> _Your goal_
Copy the lines below from the line containing "Click the unsubscribe 'click here' link" through the line containing "click(x=518, y=1369)", inclusive, omitting the pictures.

> _Records provided_
** begin **

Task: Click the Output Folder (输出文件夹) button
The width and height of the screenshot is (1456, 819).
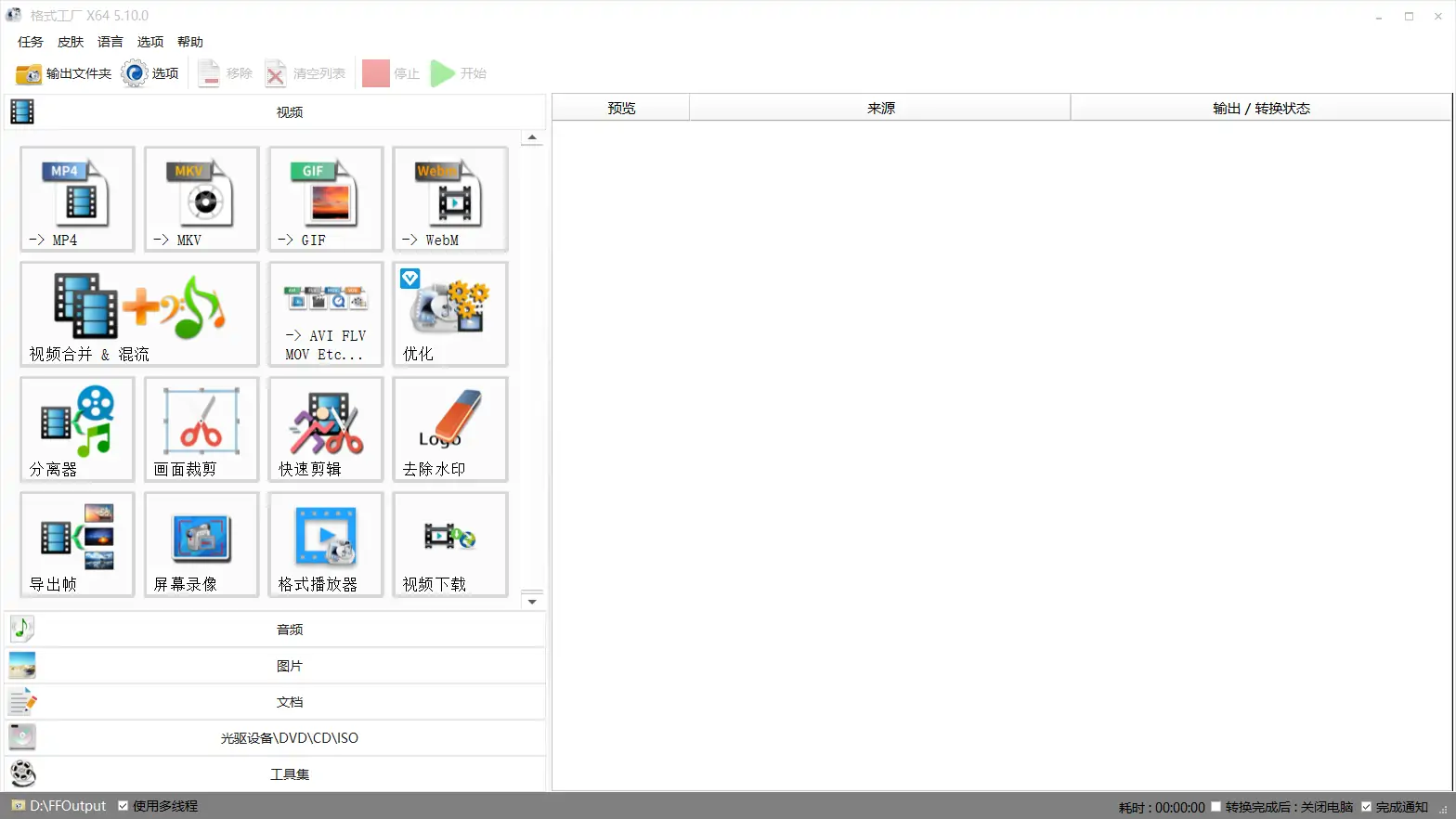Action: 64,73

** end **
** begin **

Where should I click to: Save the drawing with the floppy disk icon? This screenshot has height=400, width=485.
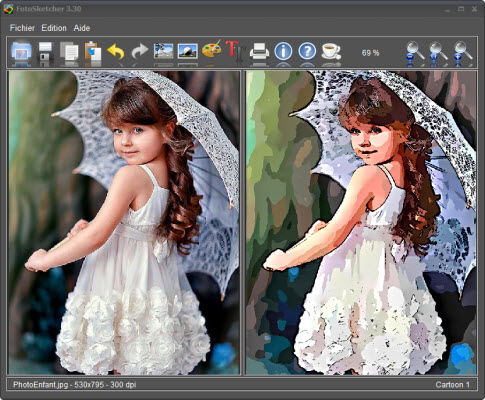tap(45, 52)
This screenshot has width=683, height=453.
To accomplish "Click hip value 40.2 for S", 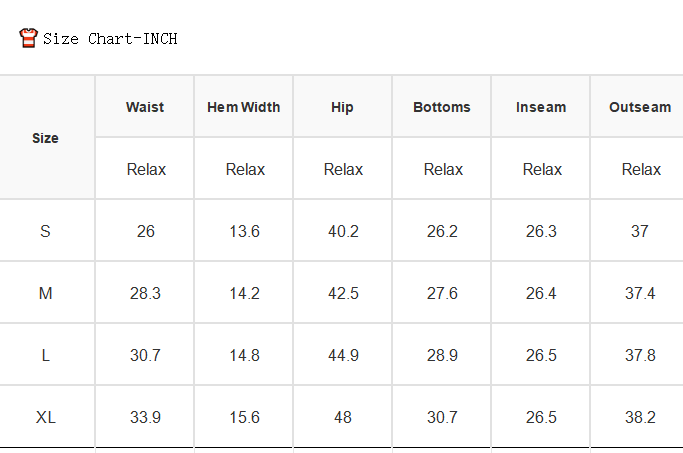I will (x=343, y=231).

** end **
** begin **

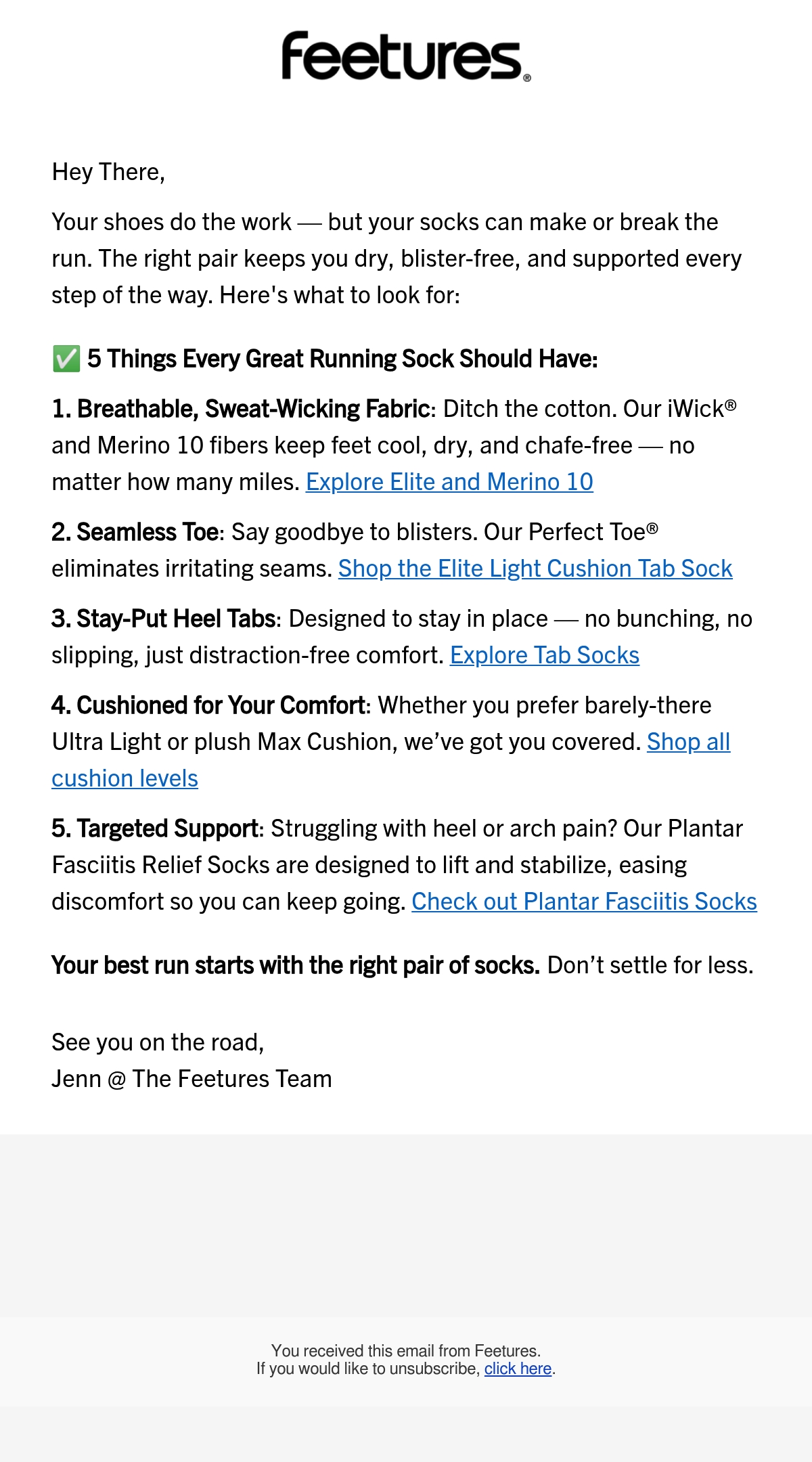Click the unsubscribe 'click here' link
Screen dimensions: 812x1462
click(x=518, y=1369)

** end **

> _Written solution_
Click the unsubscribe 'click here' link
Screen dimensions: 812x1462
click(x=518, y=1369)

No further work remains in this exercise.